Rahul Bose, who starred in 'The Japanese Wife' in a Q and A with Minu Tharoor at the MIAAC Film Festival
Rahul Bose in Aparna Sen’s ‘The Japanese Wife’
It’s a bitter-sweet love story you could hardly imagine in today’s frenetic world – a man and woman separated by oceans and countries yet married to each other, without having ever physically met. ‘The Japanese Wife’ is as spare as a Haiku, and as beautiful. Recently Rahul Bose was in town for the MIAAC festival premiere of this Aparna Sen movie, which is based on a short story by Kunal Basu. The film stars Rahul Bose, Raima Sen and Chigusa Takaku, and a stellar support cast headed by Moushami Chatterjee.
This atmospheric film, set in a village in Bengal, moves slowly, almost like the river which is so much a part of it, yet it fully draws you on with finely etched characters. The tale revolves around Snehamoy, a non-assuming schoolteacher in a village in the Sunderbans, who has a long distance love marriage with Miyage, a Japanese pen friend in Yokohama. The two never meet yet you feel the strength and the commitment of that love, and are touched by it. The story gets more complicated when Sandhya, a young widow comes to live in the home Snehamoy shares with an aunt.
Filmgoers saw Rahul Bose recently in Onir’s ‘I Am’ and can look forward to seeing him in Deepa Mehta’s ‘Midnight’s Children’ based on Salman Rushdie’s acclaimed novel. Says Rahul Bose, “It’s one of my top 3 novels of all times – and to be actually in it is surreal – it’s fantastic to be in it and Salman Rushdie has written the script.”
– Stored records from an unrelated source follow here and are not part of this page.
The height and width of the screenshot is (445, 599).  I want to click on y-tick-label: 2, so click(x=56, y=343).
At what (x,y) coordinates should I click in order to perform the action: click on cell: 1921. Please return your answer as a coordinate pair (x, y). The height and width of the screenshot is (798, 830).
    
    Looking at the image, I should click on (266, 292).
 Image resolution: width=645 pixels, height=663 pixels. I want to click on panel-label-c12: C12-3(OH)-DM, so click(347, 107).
Aparna Sen, director of 'The Japanese Wife' with Rahul Bose and Chigasu Takaku
Rahul Bose, consummate actor that he is, absorbs and takes on the coloring of the characters he plays. In ‘The Japanese Wife’ this savvy urbanite becomes the quiet village schoolmaster right down to his Bengali accented English. He is Snehamoy and you believe in his love for Miyagi and the reality of the world Aparna Sen has woven.
In a Q and A after the screening with Minu Tharoor, English professor at New York University, Rahul Bose talked, often tongue in cheek, sometimes movingly about his passion for acting and cinema.
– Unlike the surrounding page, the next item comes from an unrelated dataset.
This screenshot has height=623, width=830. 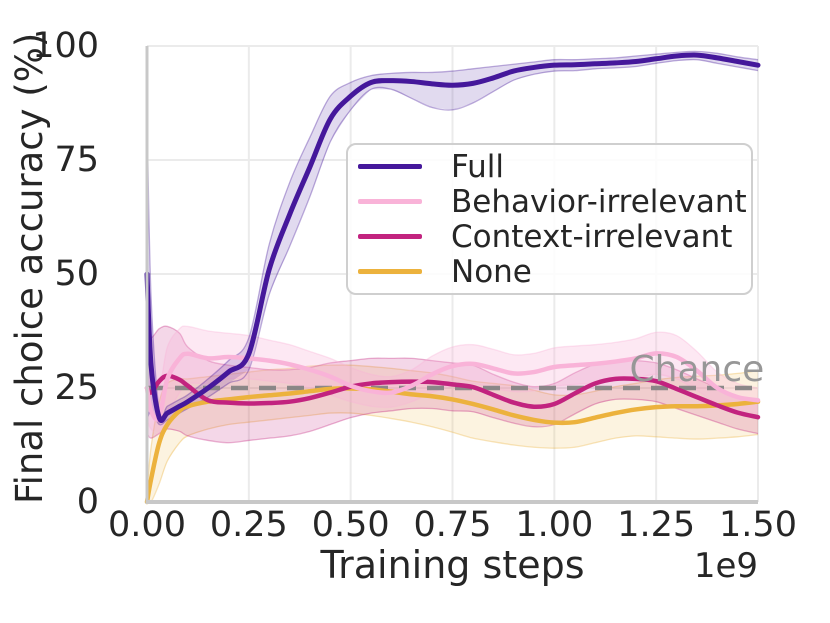 I want to click on x-axis-offset-label: 1e9, so click(x=726, y=566).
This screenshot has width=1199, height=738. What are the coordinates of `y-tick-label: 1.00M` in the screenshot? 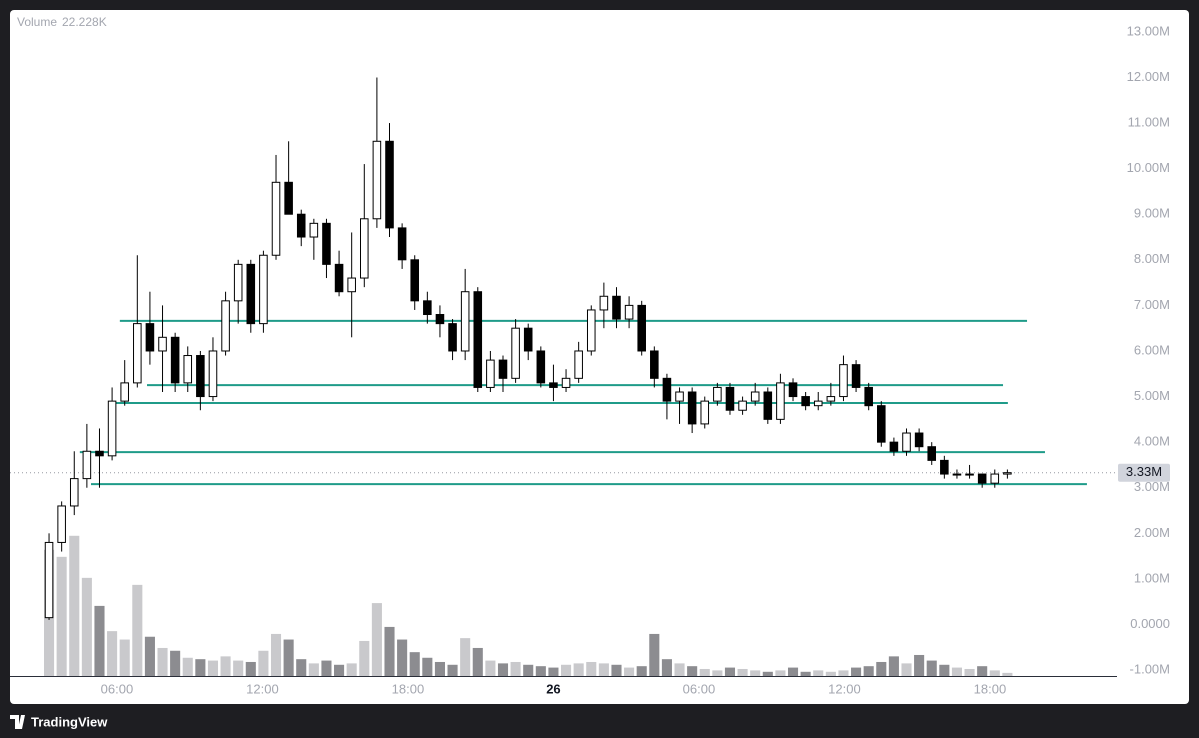 It's located at (1152, 578).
Rahul Bose on The Japanese Wife…
Q: What was it that attracted you about this script?
A: Well, what’s not to be attracted by it? It was just a wonderful piece of cinema and I can see what stemmed from a piece like this, and I think what she did with Kunal’s short story was heroic, it was wonderful. The only thing that was a stumbling block was I thought I was totally inappropriate to play this guy – so I was terrified. I didn’t discover this character till 24 hours before we shot the movie – normally it happens a little earlier but in this case I didn’t really get Snehamoy till 3 o’clock-ish the afternoon before shooting, when I was in the dhoti and kurta with specs and wig and I was cycling around the block in Calcutta where I was staying in Alipore and I knew I didn’t have him.
I think acting, especially in something as delicate as this, is like when you’re switching a radio knob to look for a correct frequency and you know the program you want to listen to is at 99.5 and you don’t get it. You try 4 and you try 6 and you still don’t get it and you feel that you’ve lost it forever, it doesn’t exist. And then suddenly at 99.48 something happens and you suddenly can hear very clearly the song you were looking for, the radio station you were looking for. It’s really a chance – you have to try hard but ultimately it’s a lot to do with chance and I think I got lucky. At least I hope so!”